Lavoro da svolgere:
1: Riscrivi in forma più breve il paragrafo dell'estratto selezionato che comincia con «Come testualmente attesta il CIV/INPS», conservandone i fatti principali.
2: Mostra ogni riga dei record in cui compare la parola "entry".

Estratto selezionato:
D’altronde l’art. 3, comma 1, della legge 9 marzo 1989, n.88 (Riforma
del Sistema pensionistico) dispone testualmente che:
Ø “l’Istituto
è tenuto a compilare uno Stato Patrimoniale e un Conto economico
(Bilancio) al netto della Gestione degli interventi
assistenziali e di sostegno alle Gestioni previdenziali di cui all’art.
37”
§ V) IN PARTICOLARE, L’ESCLUSIONE DELLA QUOTA PER IL RIPIANO DEI DISAVANZI DELLE GESTIONI PENSIONISTICHE (12,5mld) A CARICO DELLA FISCALITÀ GENERALE - GIAS
Come testualmente attesta il CIV/INPS nel Rendiconto Sociale 2019 a pag.
22, 1° capoverso, resta a carico della Fiscalità Generale /
GIAS (acronimo che indica anche “sostegno alle gestioni
previdenziali”), la spesa della “quota per il ripiano dei
disavanzi delle Gestioni pensionistiche che il legislatore ha considerato, per
ragioni sociali, da sostenere”.
Ciò
in considerazione delle Realtà industriali di quegli anni ‘70/‘80/’90, in cui
il massiccio ricorso ai prepensionamenti, per aziende decotte o da
ristrutturare/abolire, era considerato alla stregua di un
ammortizzatore sociale:
· Una
per tutte, lo Stabilimento siderurgico dell’Ilva di Bagnoli, uno dei più grandi
d’Europa, dismesso nel 1992, con oltre 25 mila prepensionamenti.

[Record contenuti in un dataset]
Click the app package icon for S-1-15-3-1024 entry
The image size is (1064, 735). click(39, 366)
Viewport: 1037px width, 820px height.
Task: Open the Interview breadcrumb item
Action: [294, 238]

Risposte fornite:
1: Secondo il Rendiconto Sociale 2019 del CIV/INPS (pag. 22, primo capoverso), resta a carico della Fiscalità Generale / GIAS la spesa della quota per il ripiano dei disavanzi delle Gestioni pensionistiche. Il legislatore ha ritenuto di sostenere questa spesa per ragioni sociali.

2:
Click the app package icon for S-1-15-3-1024 entry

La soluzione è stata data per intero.